* _Compiti da svolgere_
(1) Elenca, nell'ordine in cui compaiono, tutti i paesi nominati nel brano sullo zio e su Caracas.
(2) Aggiorna la parte delle voci che si apre con la riga contenente "The height and width of the screenshot is (522, 647)." e si chiude con quella contenente "tap(252, 170)", sostituendo "icon" con "button" e lasciando invariato tutto il resto.

* _Testo del documento_
==========
Allora, c’era questo mio zio,
che fu poi nominato anch’esso come “Maestro della Falange” in Lo Zen di Mia Nonna[ii], per via della falange che
immolò, tagliandola di netto con la lama della sega elettrica del suo
laboratorio di falegnameria, mentre il presunto fratello minore stava
balbettando all’infinito attorno alla struttura del diamante che usava per tagliare
i vetri; e allora questo zio “Maestro della Falange Tagliata”(o “Perduta”)
apriva l’Atlante e, estasiato dinanzi alla cartina dell’ America Meridionale,
indicando con il dito tagliato la città di Caracas: “Enzù, ce ne vogliamo
andare in Venezuela? Dai, andiamocene a Caracas, è pieno di caffè, ci facciamo
una piantagione e esportiamo caffè venezuelano, altro che Colombia e Brasile,
glielo facciamo vedere noi alla Lavazza!”.
L’Italia è lontana dal
Venezuela, e, figuriamoci, allora, quand’ero fanciullo e ancora non avevo
passato gli inverni più savoiardi nella
posa del caffè torinese, né avevo conosciuto la ragazza della pasticceria di
via Cernaia, che aveva un podice venezuelano che a Caracas non se ne vedeva
esemplare o copia dagli anni Trenta! Ma, per quanto fossi dentro la liquida
densità della pulsione “e” già in quel tempo, e stavo
entrando nella pubertà, questa voluttà della migrazione di mio zio non mi
allietava l’anima come i fumetti del Grande Blek, in verità quel nome, Caracas,
mi angosciava.
==========
* _Voci di dati_
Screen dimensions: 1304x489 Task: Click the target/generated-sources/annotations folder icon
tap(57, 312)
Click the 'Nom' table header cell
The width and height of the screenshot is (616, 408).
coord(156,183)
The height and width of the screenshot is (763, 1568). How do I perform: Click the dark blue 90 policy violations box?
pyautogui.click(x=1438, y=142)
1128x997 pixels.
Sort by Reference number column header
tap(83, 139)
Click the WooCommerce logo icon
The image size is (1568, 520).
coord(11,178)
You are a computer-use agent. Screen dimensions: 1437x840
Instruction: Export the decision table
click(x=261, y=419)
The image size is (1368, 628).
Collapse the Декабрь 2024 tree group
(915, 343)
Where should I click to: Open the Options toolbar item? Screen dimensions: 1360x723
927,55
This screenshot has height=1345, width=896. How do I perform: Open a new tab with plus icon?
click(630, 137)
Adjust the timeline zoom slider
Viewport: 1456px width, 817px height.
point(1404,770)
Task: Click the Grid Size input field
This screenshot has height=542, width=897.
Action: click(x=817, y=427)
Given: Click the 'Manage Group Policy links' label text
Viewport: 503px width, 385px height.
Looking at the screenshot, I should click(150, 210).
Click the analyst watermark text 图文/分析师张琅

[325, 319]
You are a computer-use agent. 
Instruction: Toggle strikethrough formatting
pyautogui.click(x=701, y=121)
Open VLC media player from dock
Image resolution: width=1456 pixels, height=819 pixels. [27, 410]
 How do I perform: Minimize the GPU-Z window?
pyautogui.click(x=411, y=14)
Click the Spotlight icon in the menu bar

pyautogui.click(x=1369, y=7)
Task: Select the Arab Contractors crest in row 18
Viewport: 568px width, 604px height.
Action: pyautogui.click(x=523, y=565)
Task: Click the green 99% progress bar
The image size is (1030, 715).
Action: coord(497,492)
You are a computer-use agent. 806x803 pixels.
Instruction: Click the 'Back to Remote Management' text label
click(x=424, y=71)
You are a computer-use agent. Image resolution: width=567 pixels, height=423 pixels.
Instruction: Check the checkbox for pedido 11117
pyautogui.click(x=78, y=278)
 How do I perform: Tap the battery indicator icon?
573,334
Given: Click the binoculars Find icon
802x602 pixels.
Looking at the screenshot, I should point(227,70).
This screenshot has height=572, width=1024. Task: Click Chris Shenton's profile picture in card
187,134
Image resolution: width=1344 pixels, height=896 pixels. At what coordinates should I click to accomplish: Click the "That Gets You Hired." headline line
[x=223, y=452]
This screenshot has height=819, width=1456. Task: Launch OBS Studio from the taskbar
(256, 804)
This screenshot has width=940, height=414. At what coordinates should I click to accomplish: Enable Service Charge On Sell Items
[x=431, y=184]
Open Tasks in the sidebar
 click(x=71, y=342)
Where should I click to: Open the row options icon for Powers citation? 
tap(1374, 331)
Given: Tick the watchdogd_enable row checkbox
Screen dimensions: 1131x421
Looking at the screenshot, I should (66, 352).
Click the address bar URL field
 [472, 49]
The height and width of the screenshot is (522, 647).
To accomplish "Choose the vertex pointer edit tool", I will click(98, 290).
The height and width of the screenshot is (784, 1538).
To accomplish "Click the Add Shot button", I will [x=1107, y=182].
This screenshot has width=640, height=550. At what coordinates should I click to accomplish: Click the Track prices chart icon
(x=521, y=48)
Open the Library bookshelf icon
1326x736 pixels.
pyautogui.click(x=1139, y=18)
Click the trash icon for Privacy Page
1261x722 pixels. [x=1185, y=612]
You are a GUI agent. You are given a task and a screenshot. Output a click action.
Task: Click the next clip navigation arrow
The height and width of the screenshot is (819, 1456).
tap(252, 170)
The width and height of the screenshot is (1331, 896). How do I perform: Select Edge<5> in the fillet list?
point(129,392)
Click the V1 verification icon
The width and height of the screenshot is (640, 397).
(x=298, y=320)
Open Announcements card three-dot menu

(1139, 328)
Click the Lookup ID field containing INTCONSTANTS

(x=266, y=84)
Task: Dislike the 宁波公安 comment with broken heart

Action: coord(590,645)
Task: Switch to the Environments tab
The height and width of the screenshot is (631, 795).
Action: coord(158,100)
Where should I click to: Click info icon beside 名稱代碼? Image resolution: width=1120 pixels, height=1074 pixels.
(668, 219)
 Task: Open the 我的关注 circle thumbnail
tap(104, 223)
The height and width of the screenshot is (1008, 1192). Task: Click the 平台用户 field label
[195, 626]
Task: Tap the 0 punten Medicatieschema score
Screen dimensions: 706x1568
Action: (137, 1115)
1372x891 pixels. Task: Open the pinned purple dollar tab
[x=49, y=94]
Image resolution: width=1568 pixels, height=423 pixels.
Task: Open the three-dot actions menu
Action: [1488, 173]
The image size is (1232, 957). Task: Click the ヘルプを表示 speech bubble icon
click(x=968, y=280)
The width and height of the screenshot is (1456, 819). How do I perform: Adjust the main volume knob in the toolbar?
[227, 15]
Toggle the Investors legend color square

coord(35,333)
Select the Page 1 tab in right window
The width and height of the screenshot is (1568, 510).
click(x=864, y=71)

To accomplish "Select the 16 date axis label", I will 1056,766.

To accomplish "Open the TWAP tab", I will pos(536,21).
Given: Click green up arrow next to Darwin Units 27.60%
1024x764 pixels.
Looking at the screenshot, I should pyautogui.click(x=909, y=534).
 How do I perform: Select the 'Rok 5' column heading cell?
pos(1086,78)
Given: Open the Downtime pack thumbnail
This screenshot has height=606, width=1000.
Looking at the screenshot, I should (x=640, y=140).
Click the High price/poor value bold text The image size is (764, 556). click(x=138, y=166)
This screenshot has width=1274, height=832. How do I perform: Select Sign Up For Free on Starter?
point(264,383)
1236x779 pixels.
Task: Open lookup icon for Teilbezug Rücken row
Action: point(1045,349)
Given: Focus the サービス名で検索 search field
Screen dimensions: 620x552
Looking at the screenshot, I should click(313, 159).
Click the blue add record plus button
==========
* _Risposte_
(1) Venezuela, Colombia, Brasile, Italia

(2)
The height and width of the screenshot is (522, 647).
To accomplish "Choose the vertex pointer edit tool", I will click(98, 290).
The height and width of the screenshot is (784, 1538).
To accomplish "Click the Add Shot button", I will [x=1107, y=182].
This screenshot has width=640, height=550. At what coordinates should I click to accomplish: Click the Track prices chart button
(x=521, y=48)
Open the Library bookshelf button
1326x736 pixels.
pyautogui.click(x=1139, y=18)
Click the trash button for Privacy Page
1261x722 pixels. [x=1185, y=612]
You are a GUI agent. You are given a task and a screenshot. Output a click action.
Task: Click the next clip navigation arrow
The height and width of the screenshot is (819, 1456).
tap(252, 170)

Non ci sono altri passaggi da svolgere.